Goal: Can you output the rows below as a numbered list, skipping blank lines and leaving out the pictures?

(Records)
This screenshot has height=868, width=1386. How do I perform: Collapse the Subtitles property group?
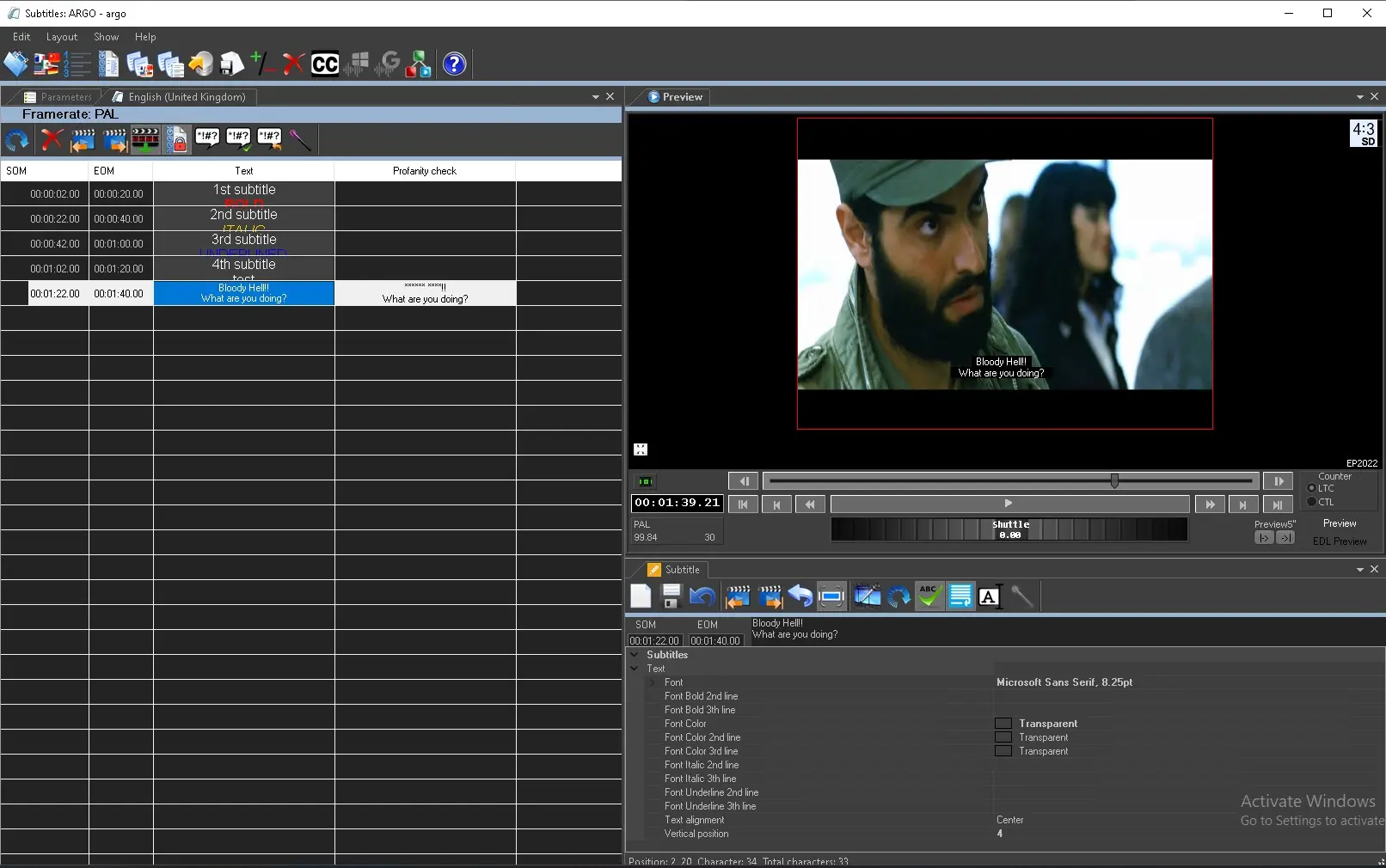click(x=635, y=655)
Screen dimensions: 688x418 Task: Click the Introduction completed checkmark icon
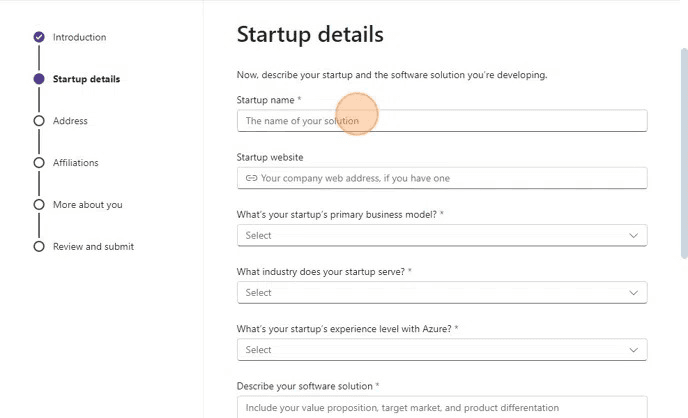[39, 37]
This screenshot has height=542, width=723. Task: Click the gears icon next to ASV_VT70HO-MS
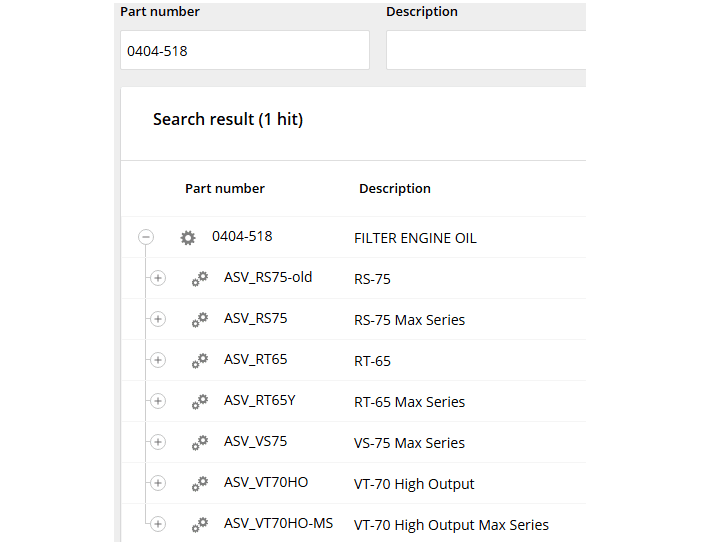click(200, 524)
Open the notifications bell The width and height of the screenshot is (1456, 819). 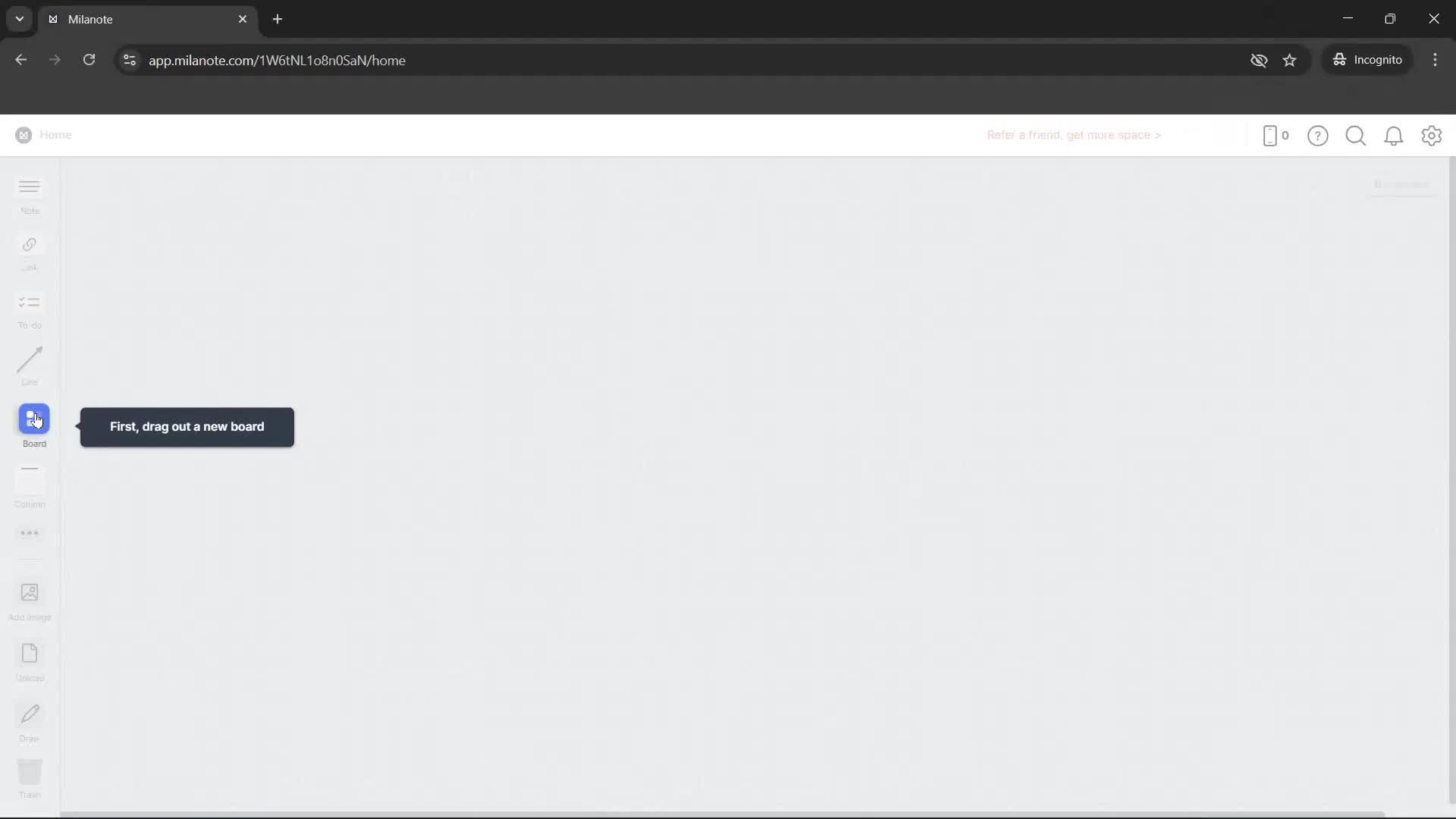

Answer to this problem:
1. This screenshot has height=868, width=1386. How do I perform: Collapse the Subtitles property group?
2. click(x=635, y=655)
3. Screen dimensions: 688x418 Task: Click the Introduction completed checkmark icon
4. [39, 37]
5. This screenshot has height=542, width=723. Task: Click the gears icon next to ASV_VT70HO-MS
6. click(200, 524)
7. Open the notifications bell The width and height of the screenshot is (1456, 819). 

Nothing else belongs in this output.